Прижав к ране сложенное подушечкой полотенце, Розамунда натянула поверх него повязку. Это была лишь временная мера, покуда она не отыщет все необходимое, чтобы изготовить противовоспалительную мазь. Следующая задача — промыть рану на голове. Справившись и с этим делом, Розамунда решила раздеть раненого и обнаружила, что его одежда до сих пор влажная. Девушка замерла. Не так уж мало времени прошло с тех пор, как они попали под дождь, и ее одежда давно успела высохнуть. Так отчего же не высохла одежда Мэйтленда? Впрочем, она знала ответ на этот вопрос. Найдя для Розамунды укрытие от дождя, Мэйтленд позаботился о лошадях, а потом занялся и другими делами. За все время их путешествия он всегда последним укрывался от дождя, последним ел и отдыхал и первым принимался за любое дело.
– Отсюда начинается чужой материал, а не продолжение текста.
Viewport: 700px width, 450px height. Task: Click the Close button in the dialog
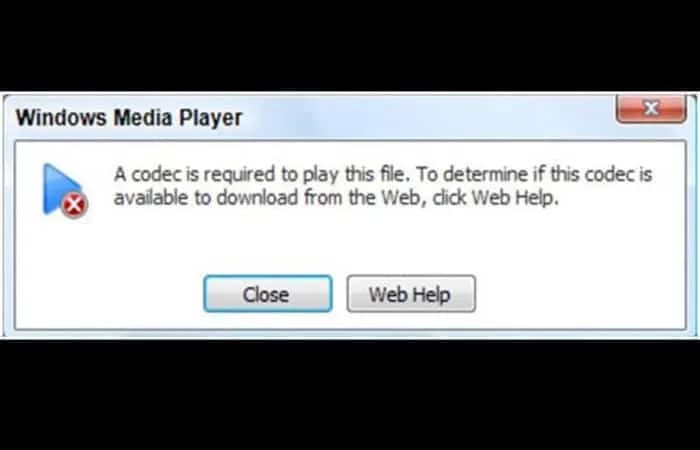point(268,294)
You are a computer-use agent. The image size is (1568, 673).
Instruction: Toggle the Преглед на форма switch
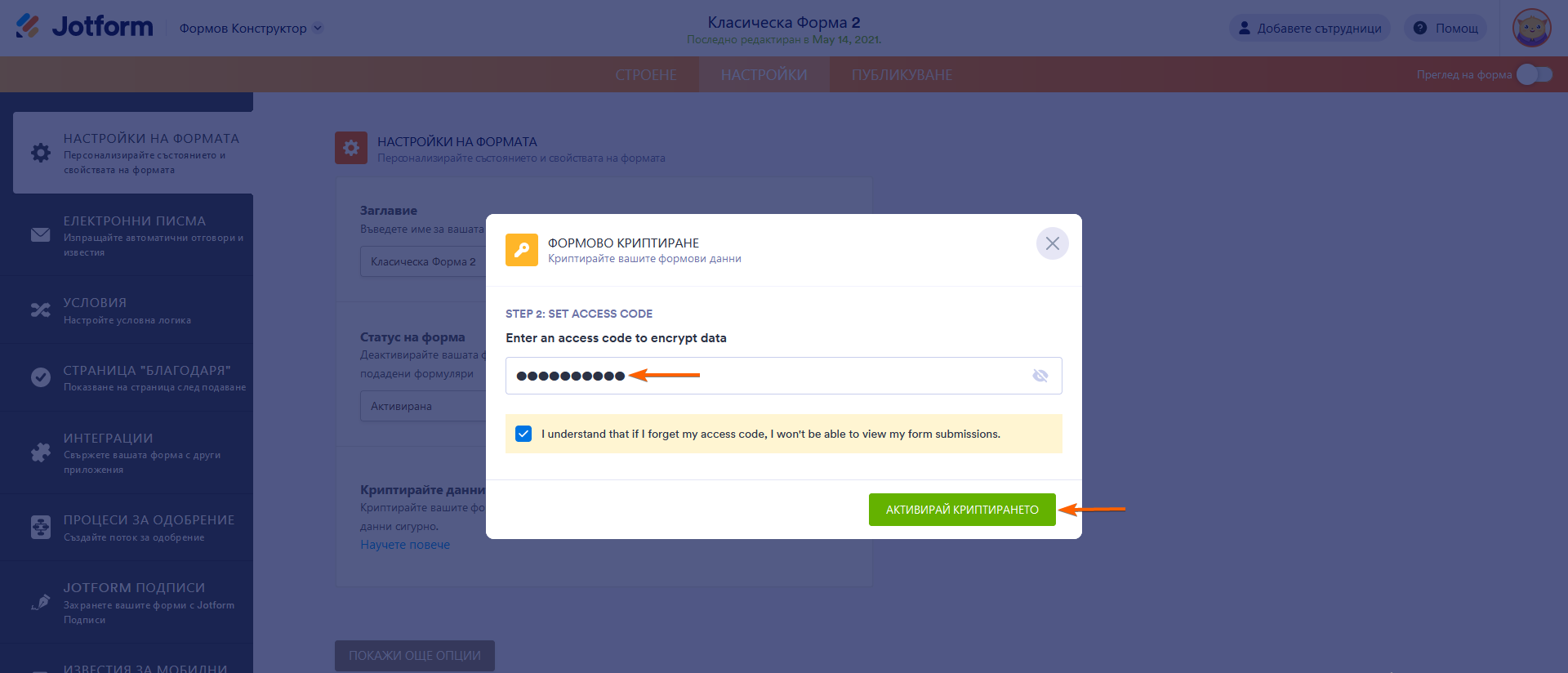pyautogui.click(x=1535, y=74)
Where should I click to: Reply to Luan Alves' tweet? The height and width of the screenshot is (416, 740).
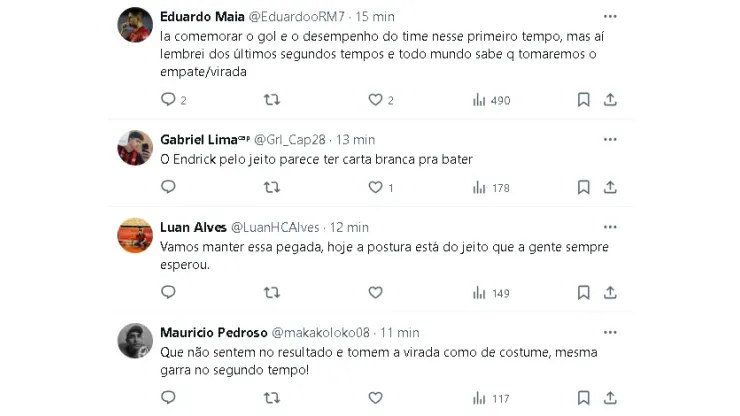pyautogui.click(x=168, y=293)
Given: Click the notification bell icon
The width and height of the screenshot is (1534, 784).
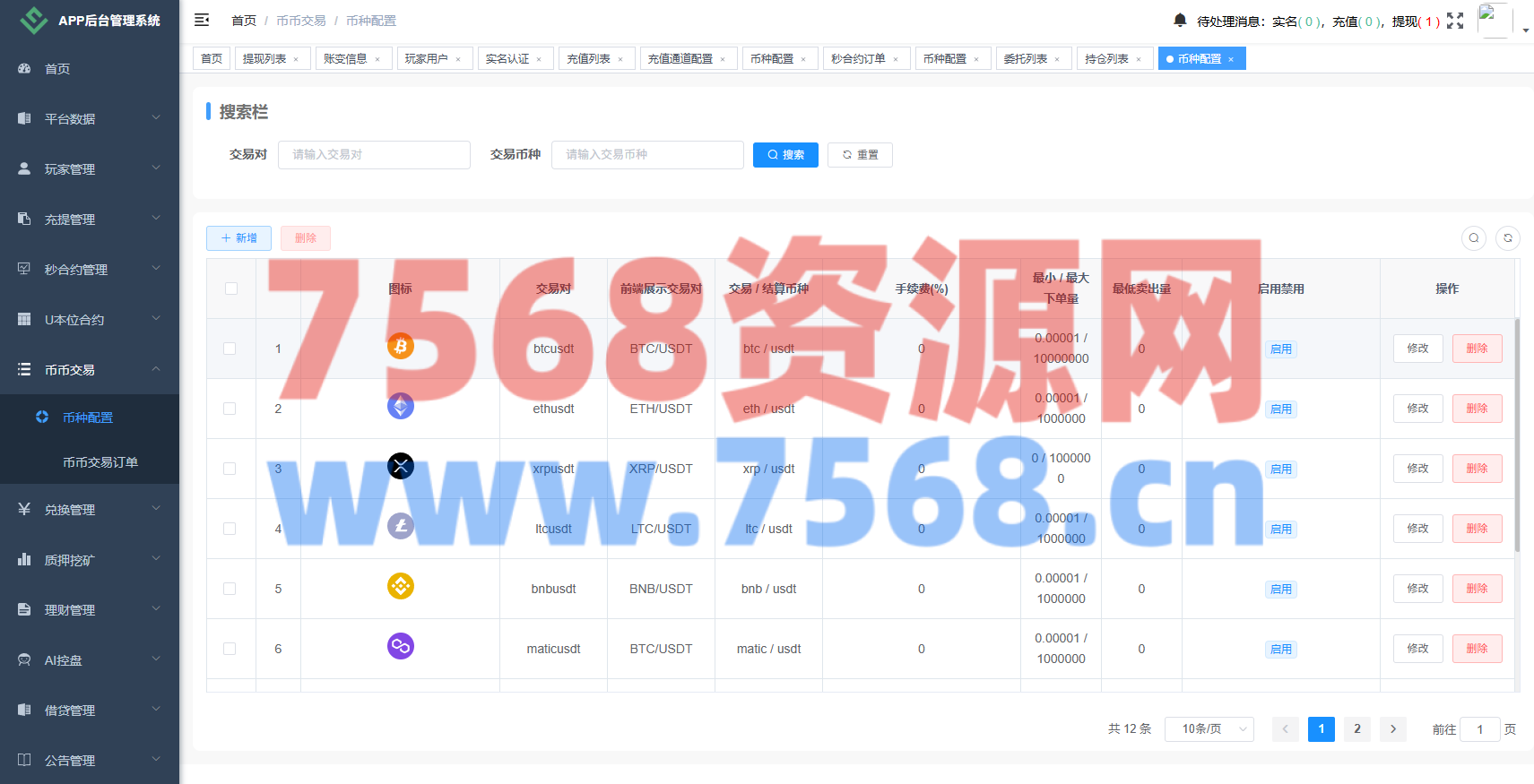Looking at the screenshot, I should 1180,20.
Розамунда была не права, считая, что о ней Мэйтленд заботился хуже, чем о лошадях. Хуже всего он заботился о себе самом.

Качая головой, Розамунда вновь принялась за дело. Тяжело дыша и отдуваясь, она кое-как развернула Мэйтленда так, чтобы удобней было его раздеть. Видимо, при этом она потревожила раненого, потому что он вдруг вскинулся и стал отбиваться. Боясь, что ножевая рана от резких беспорядочных движений снова начнет кровоточить, Розамунда навалилась на него всем телом, только так и удалось его утихомирить.
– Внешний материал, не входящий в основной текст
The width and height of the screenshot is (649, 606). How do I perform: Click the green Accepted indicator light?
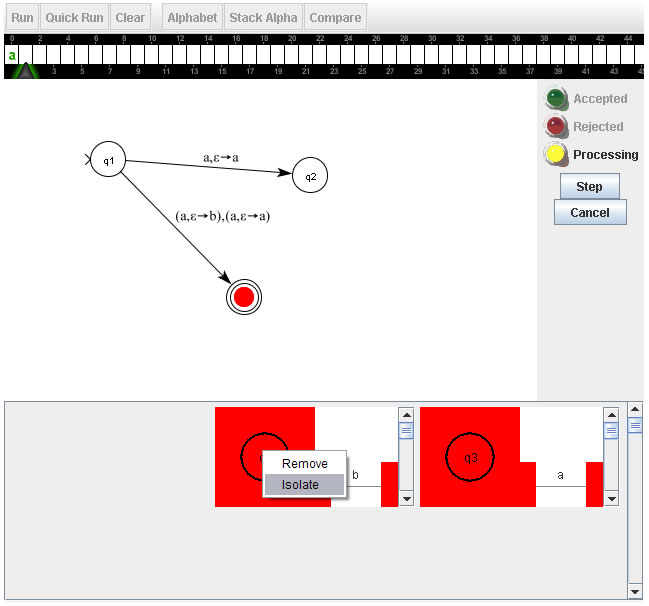pyautogui.click(x=556, y=99)
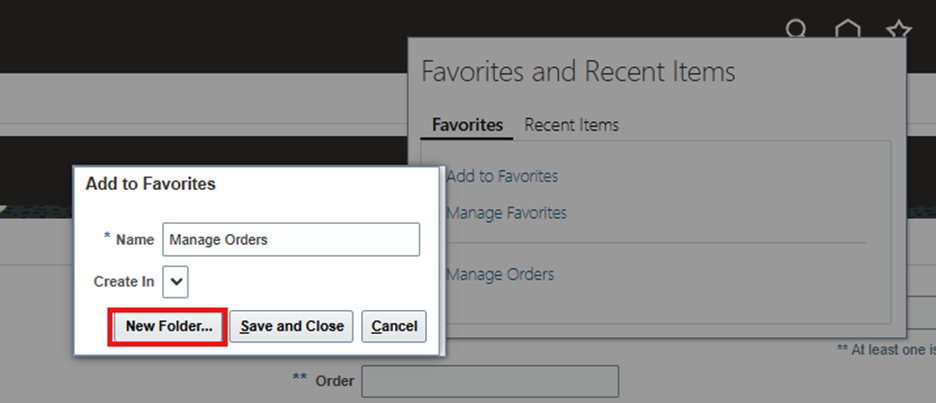Screen dimensions: 936x403
Task: Toggle the Favorites star icon
Action: click(899, 29)
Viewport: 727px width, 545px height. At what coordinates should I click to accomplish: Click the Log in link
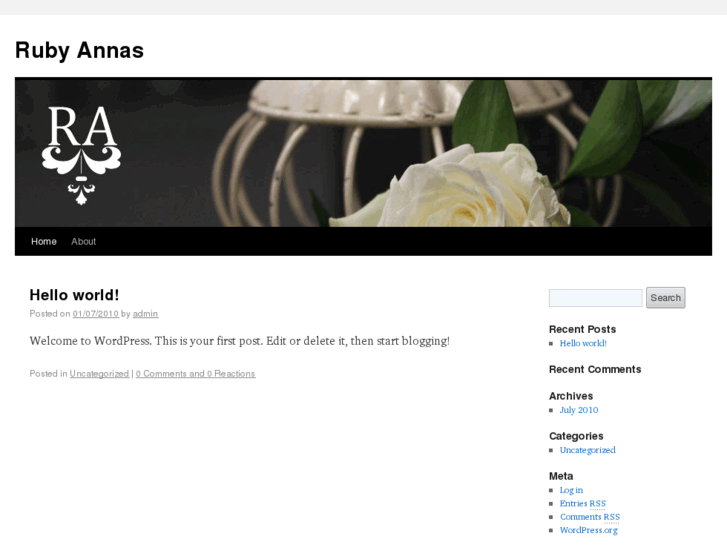coord(571,490)
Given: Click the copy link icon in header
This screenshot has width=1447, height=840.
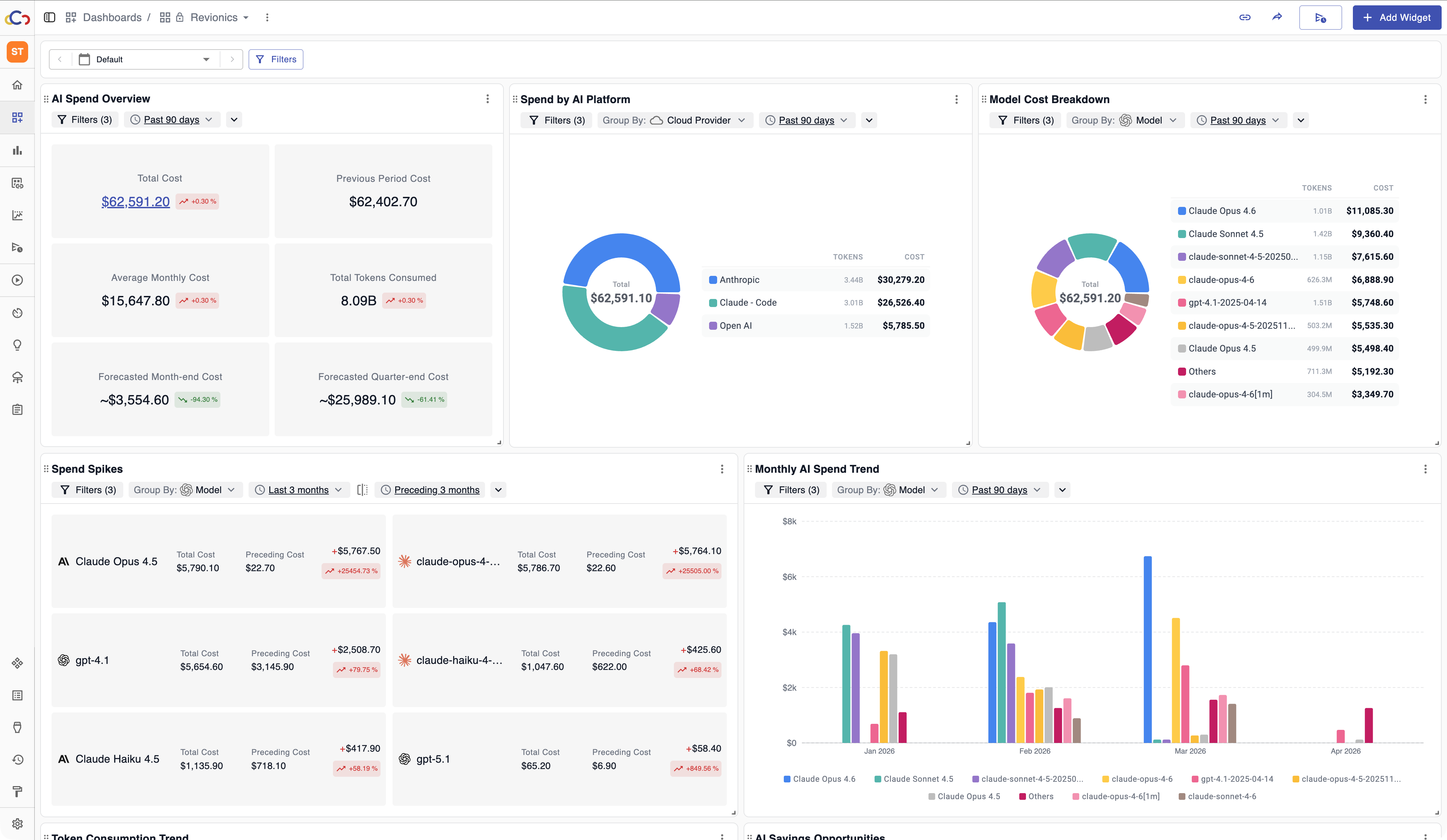Looking at the screenshot, I should pos(1244,17).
Под тяжестью ее тела Мэйтленд замер.

— Харпер? — спросил он. И когда Розамунда ничего не ответила, уже настойчивей повторил: — Харпер?

— Да.

Этот тихий ответ, казалось, совершенно успокоил Мэйтленда. Больше он уже не сопротивлялся, и Розамунда без помех стянула с него сапоги и брюки. Над нижним бельем она на минуту призадумалась, но затем рассудила, что все равно ей придется обмыть раненого холодной водой, чтобы ослабить жар, а белье этому только помешает.
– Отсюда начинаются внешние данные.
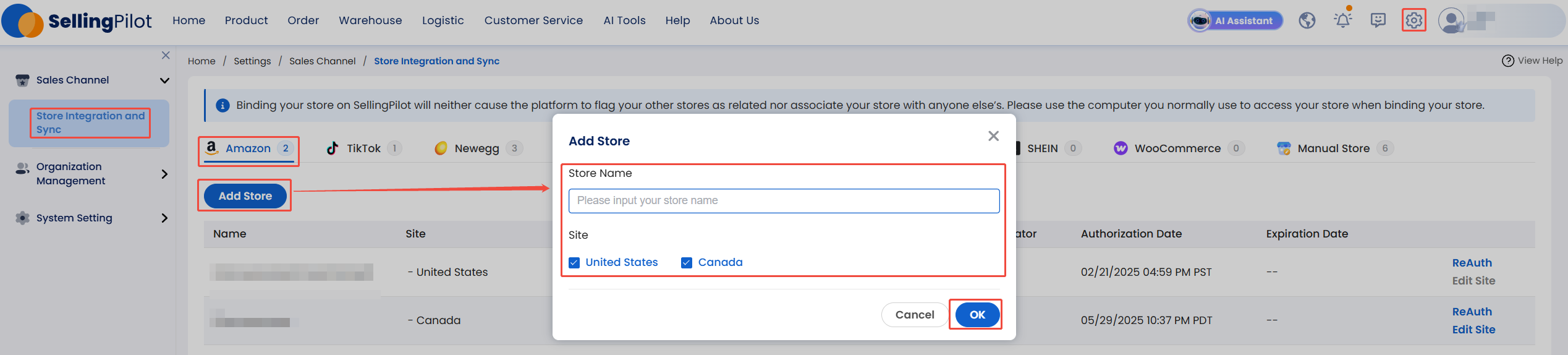Open the globe language icon
Viewport: 1568px width, 355px height.
pos(1307,20)
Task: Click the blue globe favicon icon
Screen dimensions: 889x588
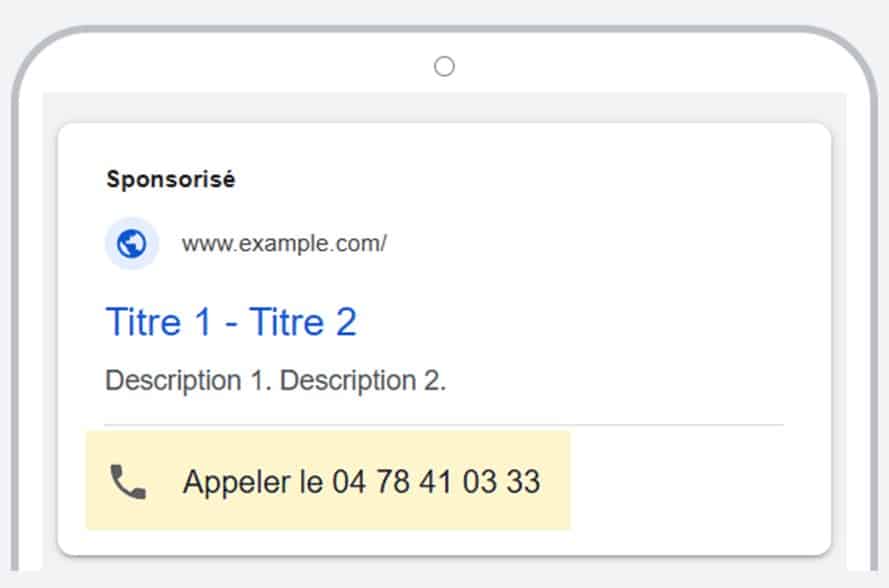Action: (x=132, y=244)
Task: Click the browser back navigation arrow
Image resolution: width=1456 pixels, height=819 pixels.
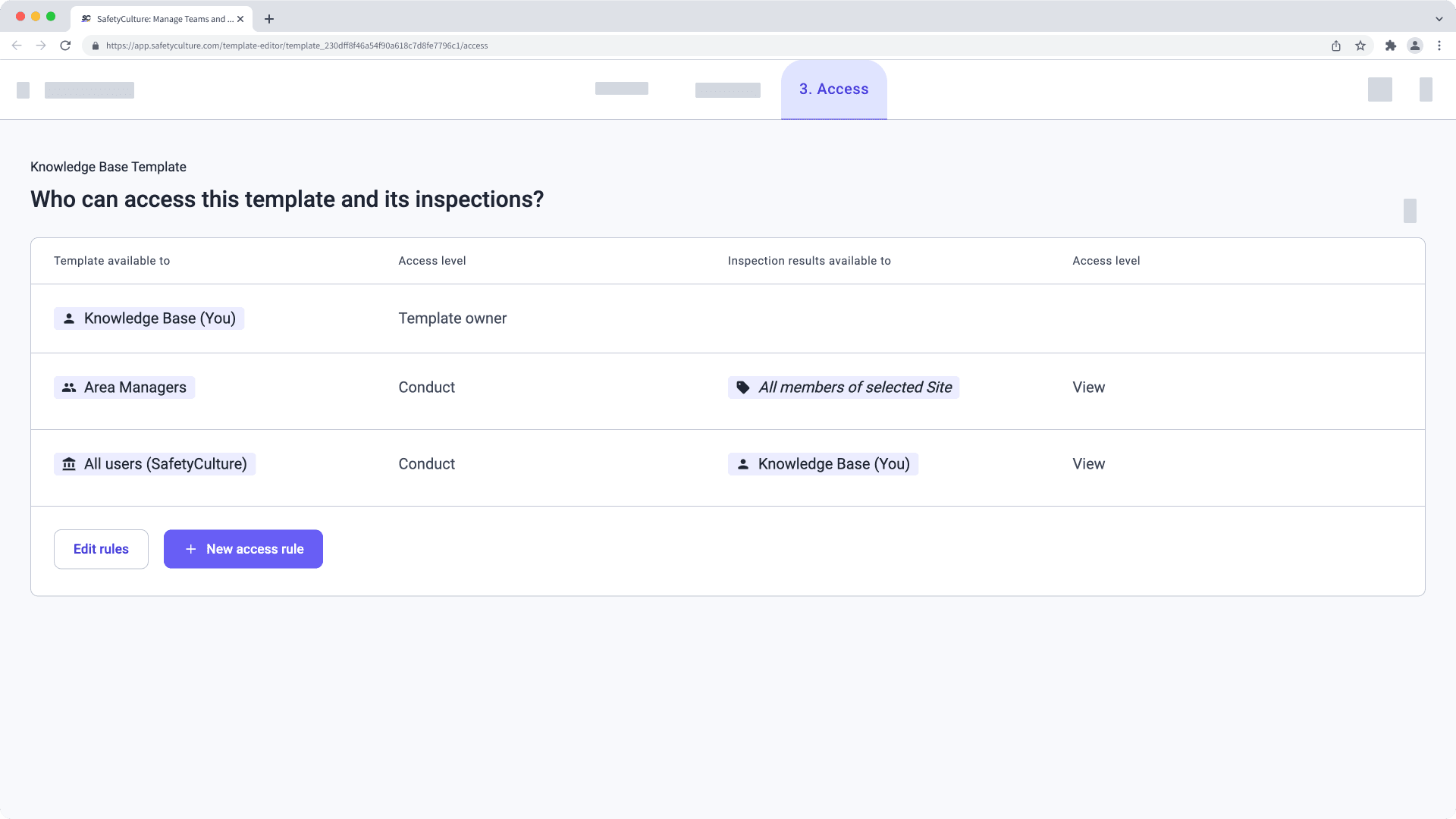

Принимаясь за дело, Розамунда вдруг осознала, что у нее самой жарко пылает лицо, и не на шутку разозлилась на себя. В конце концов, не впервые она видит мужскую наготу! Ей частенько случалось видеть, как братья нагишом плещутся в рукотворном пруду Твикенхэм-хаус. Тогда она ничуть не смущалась их видом, так что незачем и теперь поддаваться ложной стыдливости!

Да и вовсе не нагота Мэйтленда привлекла ее взгляд, а старые шрамы, которыми в изобилии была покрыта его грудь. И еще один длинный шрам, который наискось пересекал живот и доходил до самого паха.